__Screenshot grounding data__.
+---+

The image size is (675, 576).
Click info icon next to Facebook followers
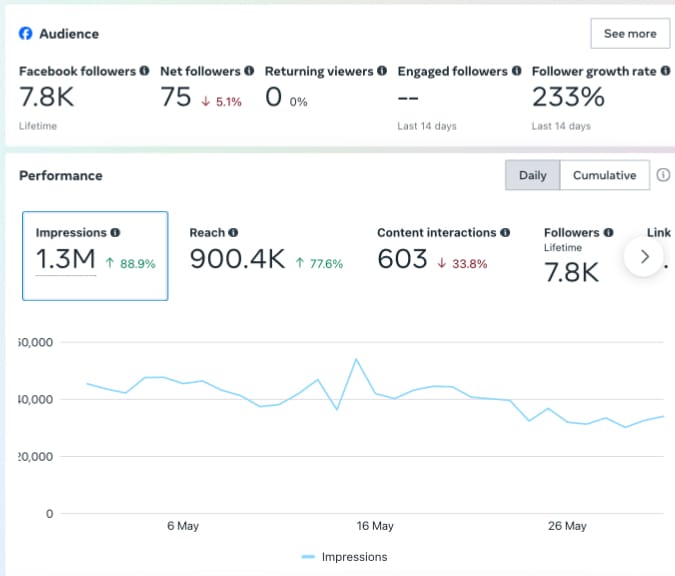coord(145,71)
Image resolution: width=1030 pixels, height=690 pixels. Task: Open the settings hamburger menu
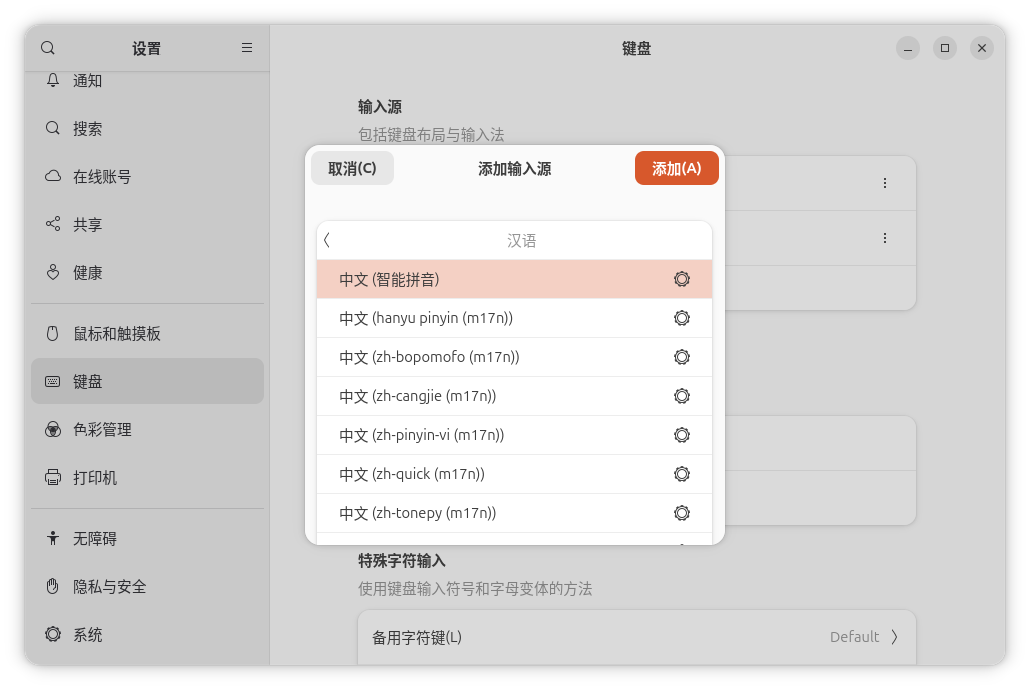(247, 48)
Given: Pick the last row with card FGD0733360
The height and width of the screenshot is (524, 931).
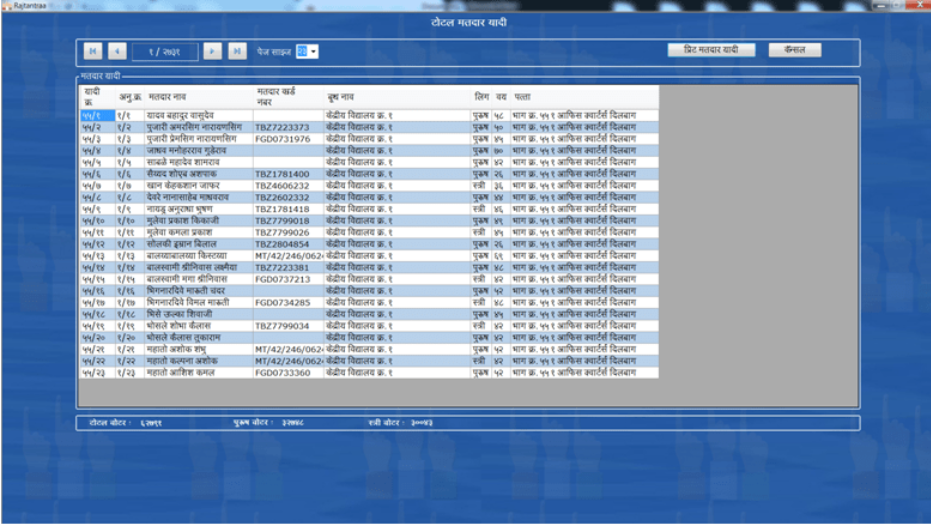Looking at the screenshot, I should [282, 373].
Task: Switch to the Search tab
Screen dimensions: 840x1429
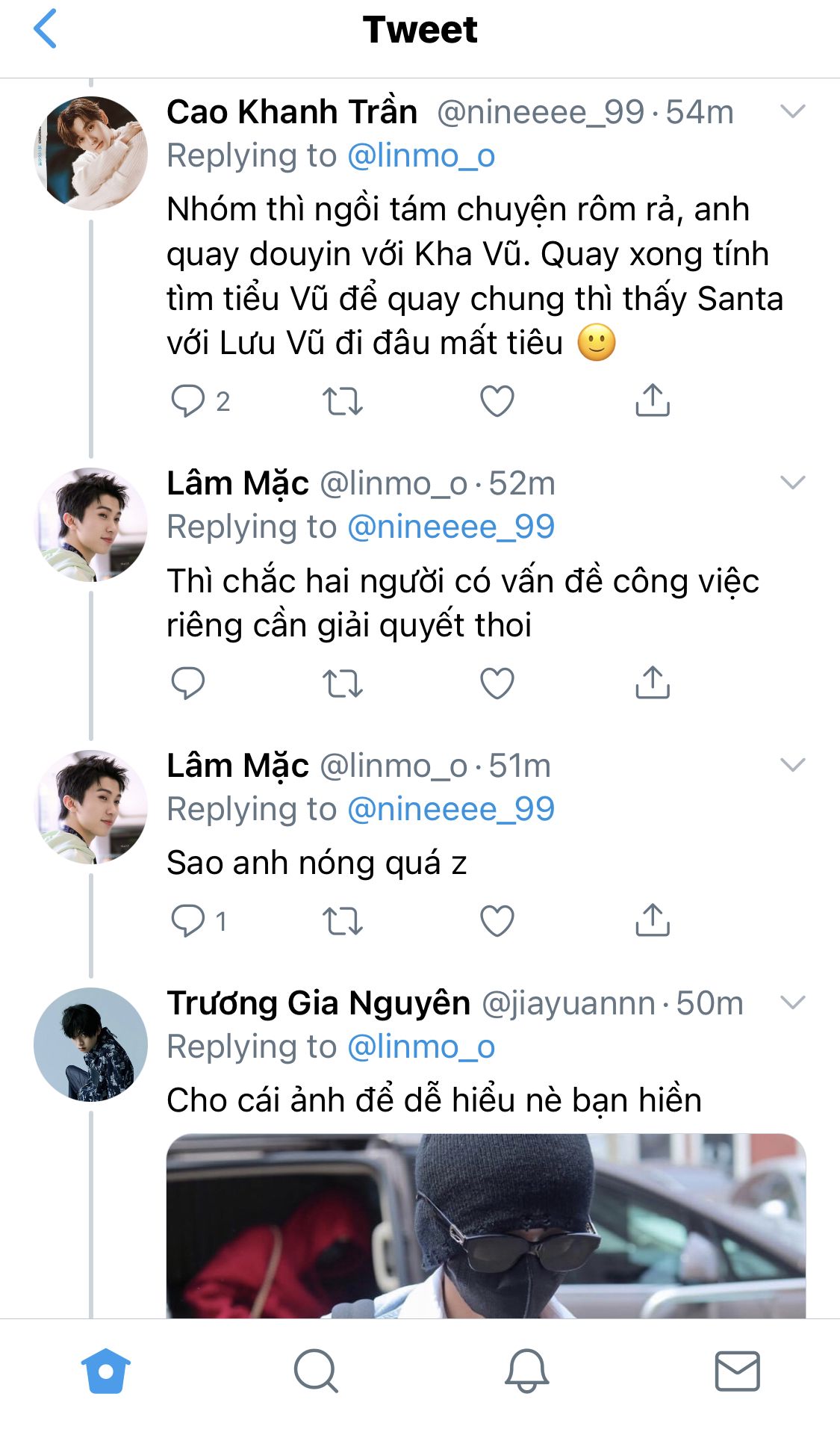Action: (x=316, y=1371)
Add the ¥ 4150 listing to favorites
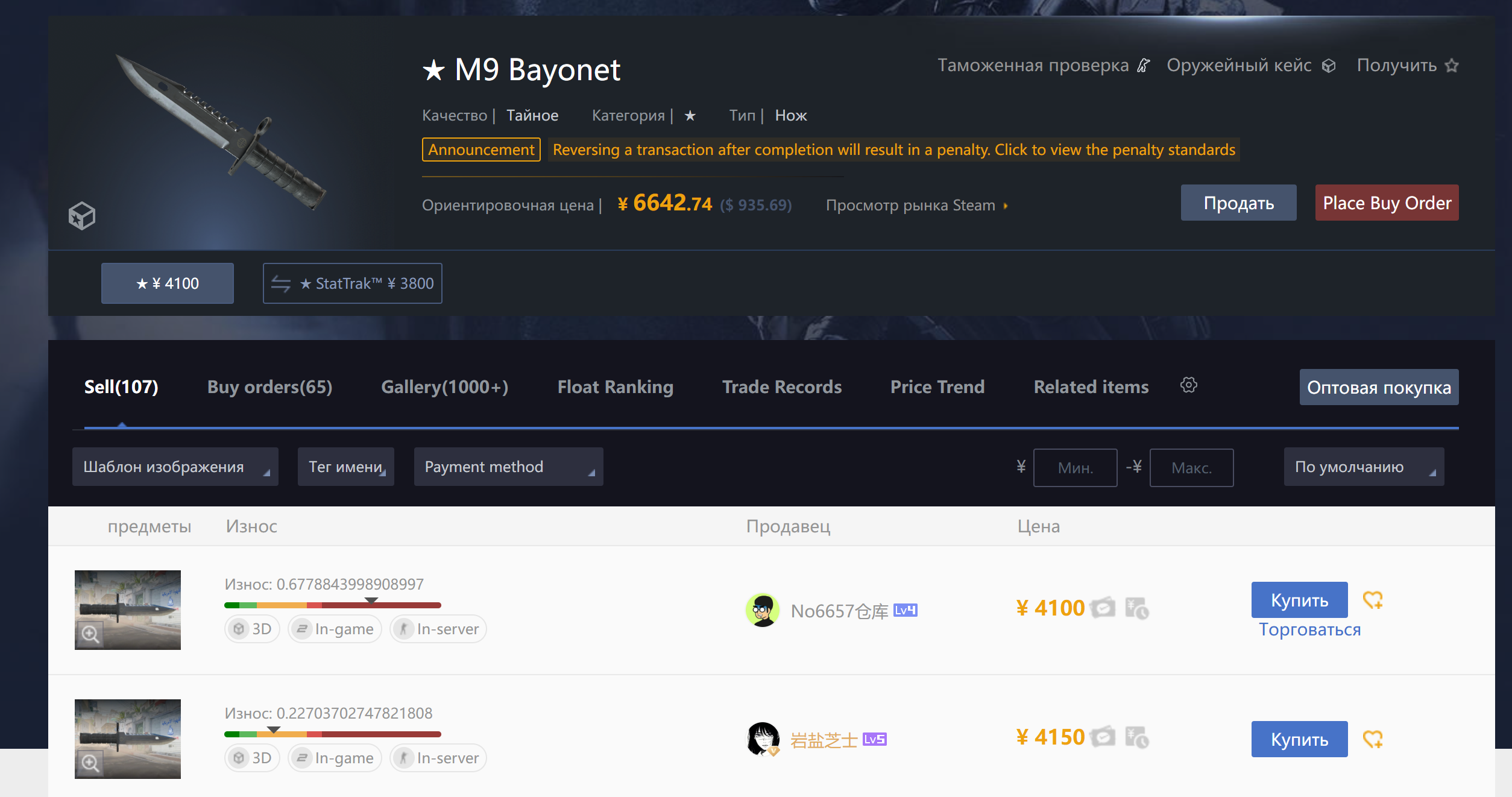The height and width of the screenshot is (797, 1512). tap(1373, 739)
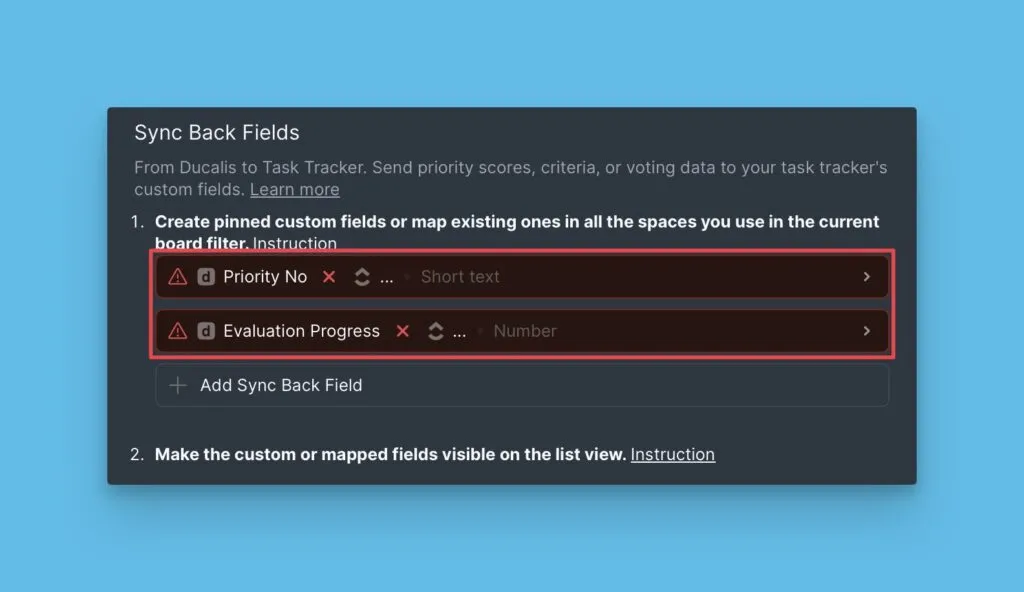
Task: Select the Evaluation Progress field name
Action: pos(301,331)
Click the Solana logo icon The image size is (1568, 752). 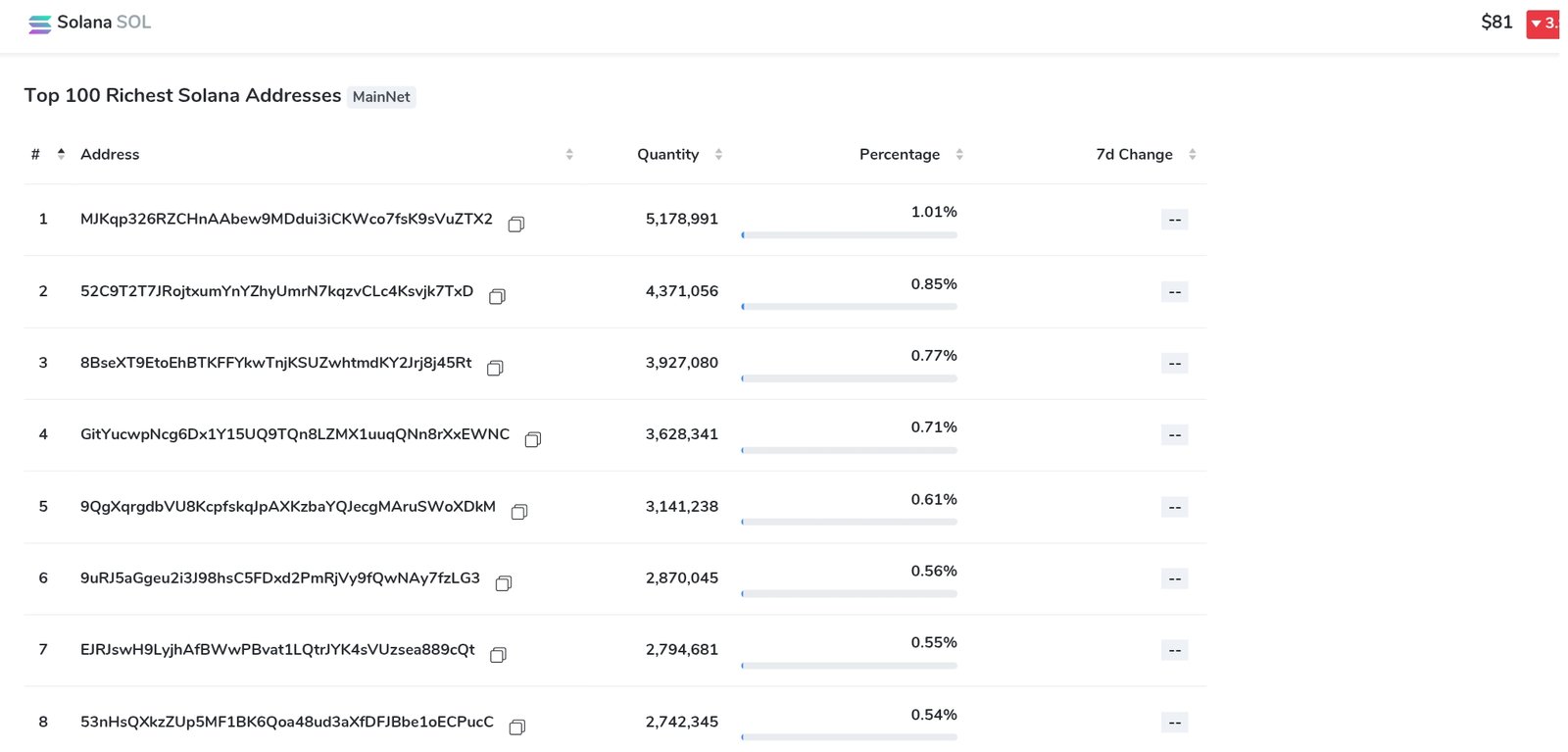pos(39,24)
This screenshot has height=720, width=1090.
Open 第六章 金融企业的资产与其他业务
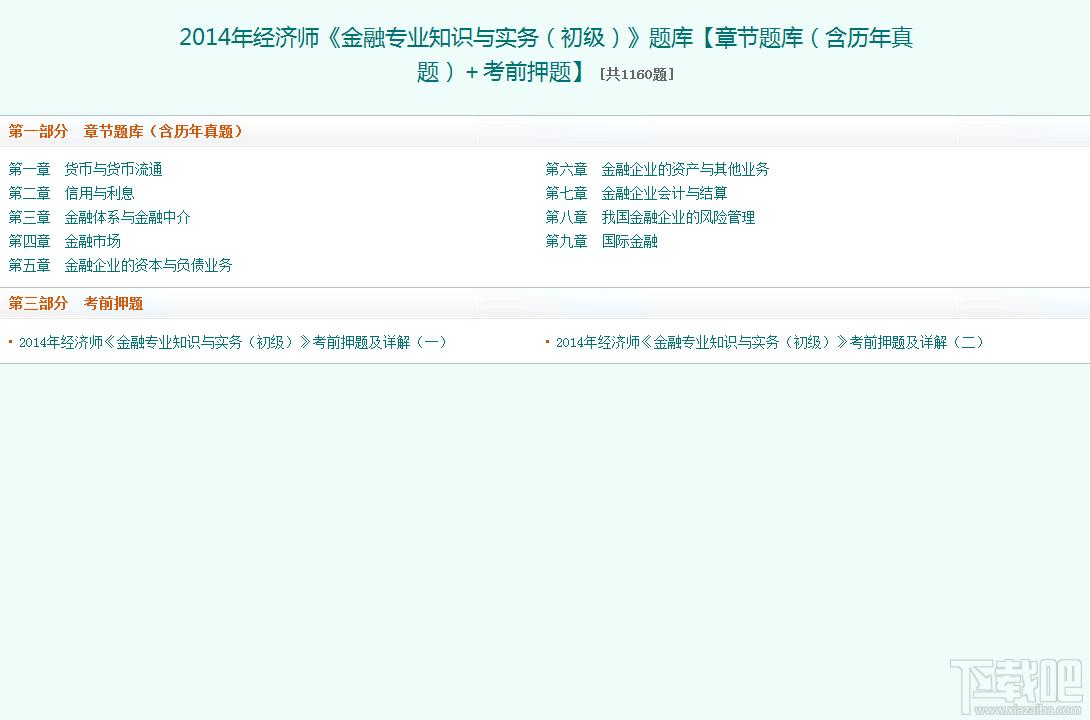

+---+

__Problem to solve__. With the pictures left out, restate word for word every line of the data above, from the first down to the line that contains "Given: Pick the last row with card FGD0733360".

__Expected answer__.
The image size is (675, 576).
Click info icon next to Facebook followers
coord(145,71)
Image resolution: width=1030 pixels, height=690 pixels. Task: Open the settings hamburger menu
(247, 48)
Given: Pick the last row with card FGD0733360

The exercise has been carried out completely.